_Task objective_: Please restate every record below word for word and skip the pictures.

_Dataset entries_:

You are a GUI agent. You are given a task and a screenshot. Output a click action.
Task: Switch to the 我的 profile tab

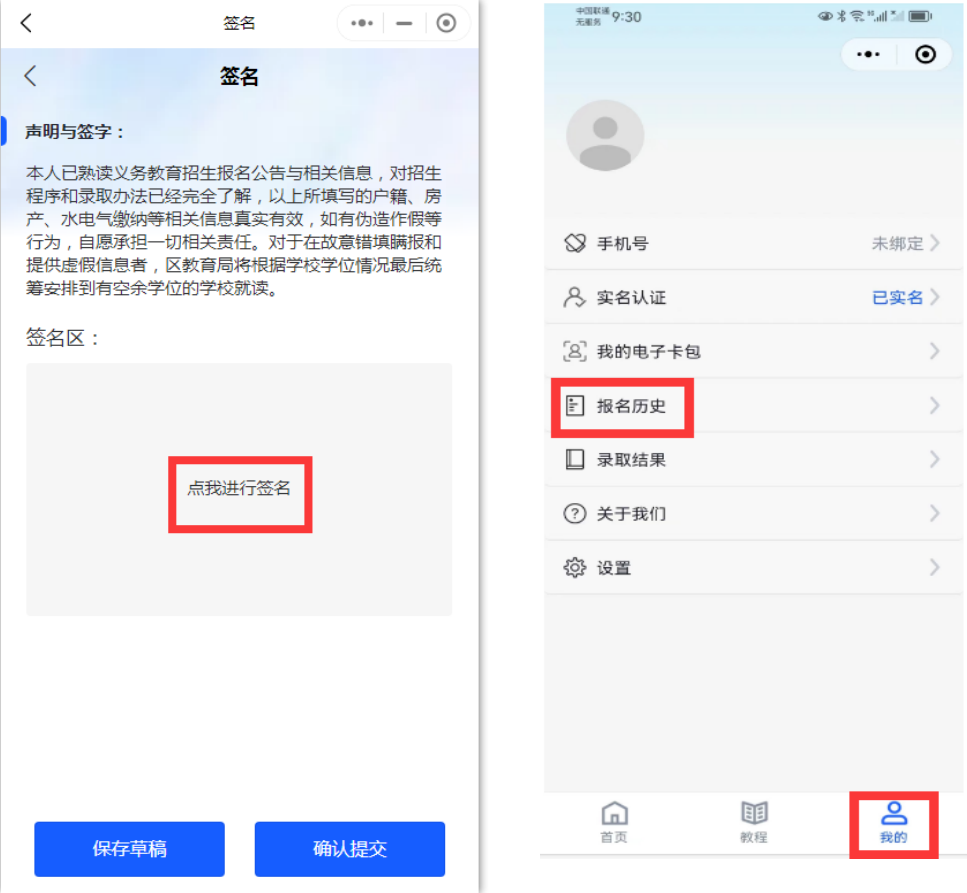click(893, 823)
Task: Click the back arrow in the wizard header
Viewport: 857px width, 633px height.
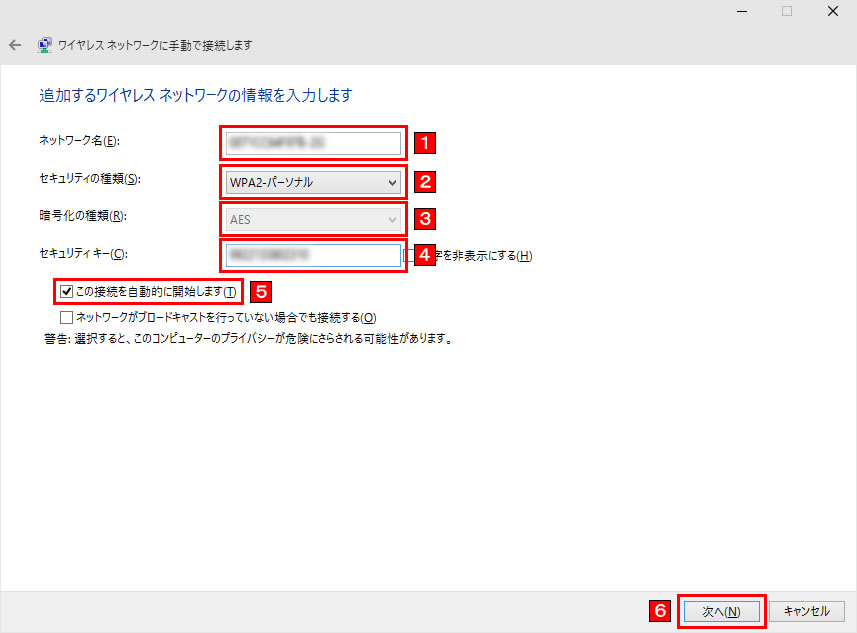Action: [15, 45]
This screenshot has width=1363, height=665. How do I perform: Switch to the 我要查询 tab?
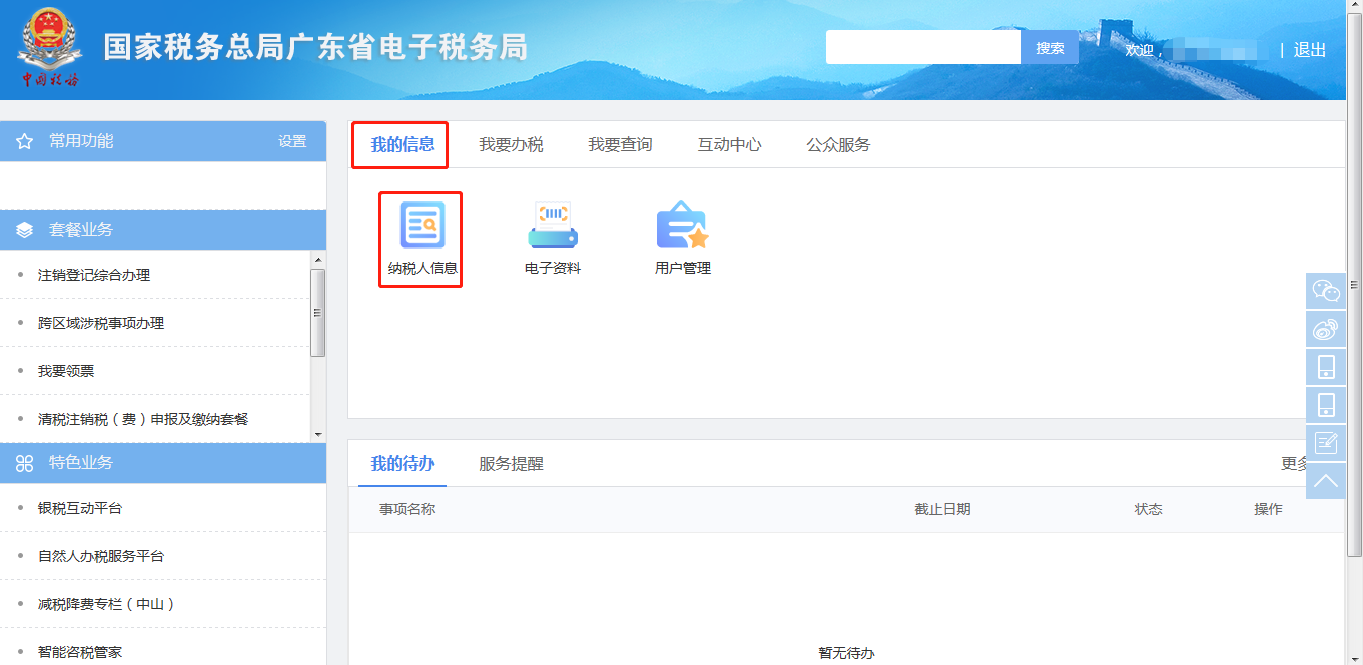[x=620, y=145]
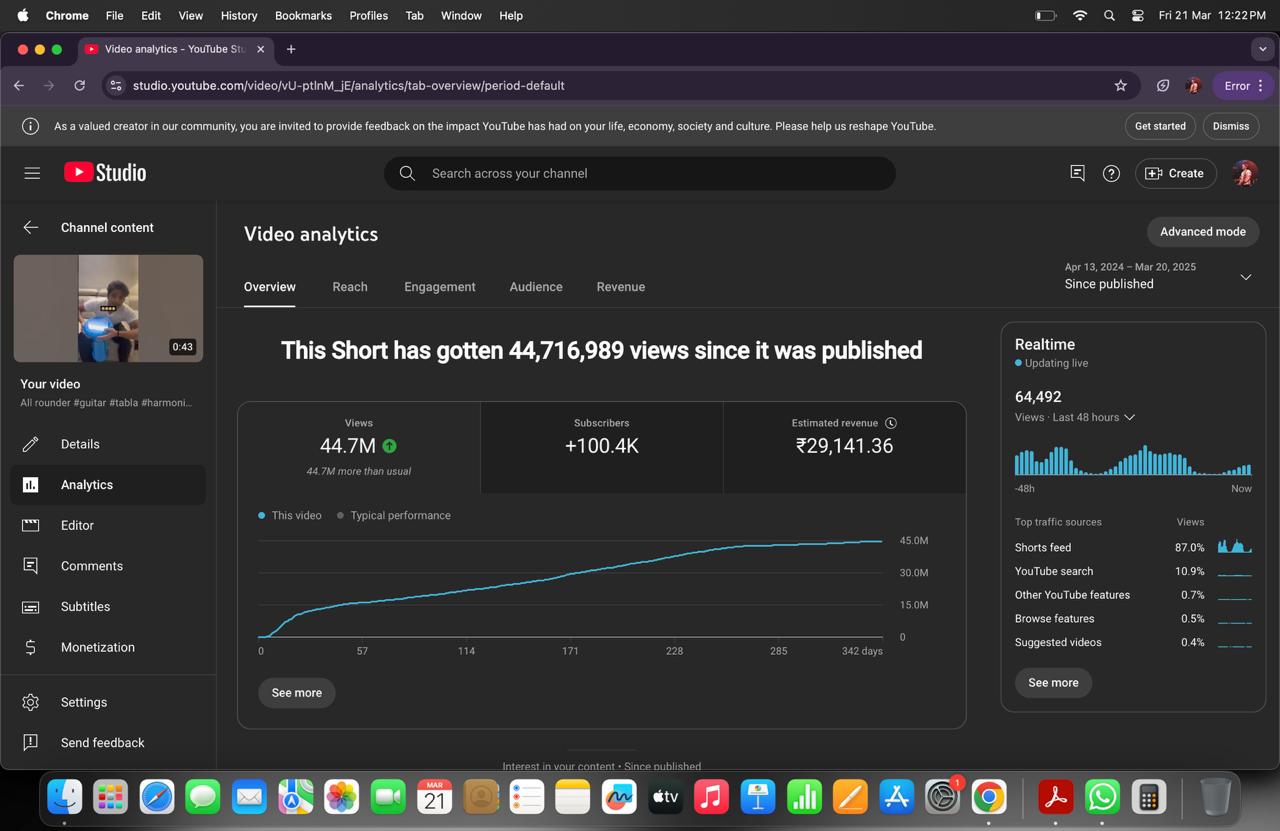Open the account avatar menu
This screenshot has height=831, width=1280.
[x=1245, y=173]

_Expected output_:
You are a GUI agent. You are given a task and a screenshot. Output a click action.
Task: Switch to the 我的 profile tab

click(893, 823)
Task: Click the back arrow in the wizard header
Viewport: 857px width, 633px height.
Action: [15, 45]
This screenshot has width=1363, height=665. How do I perform: Switch to the 我要查询 tab?
[x=620, y=145]
Open the account avatar menu
This screenshot has height=831, width=1280.
[x=1245, y=173]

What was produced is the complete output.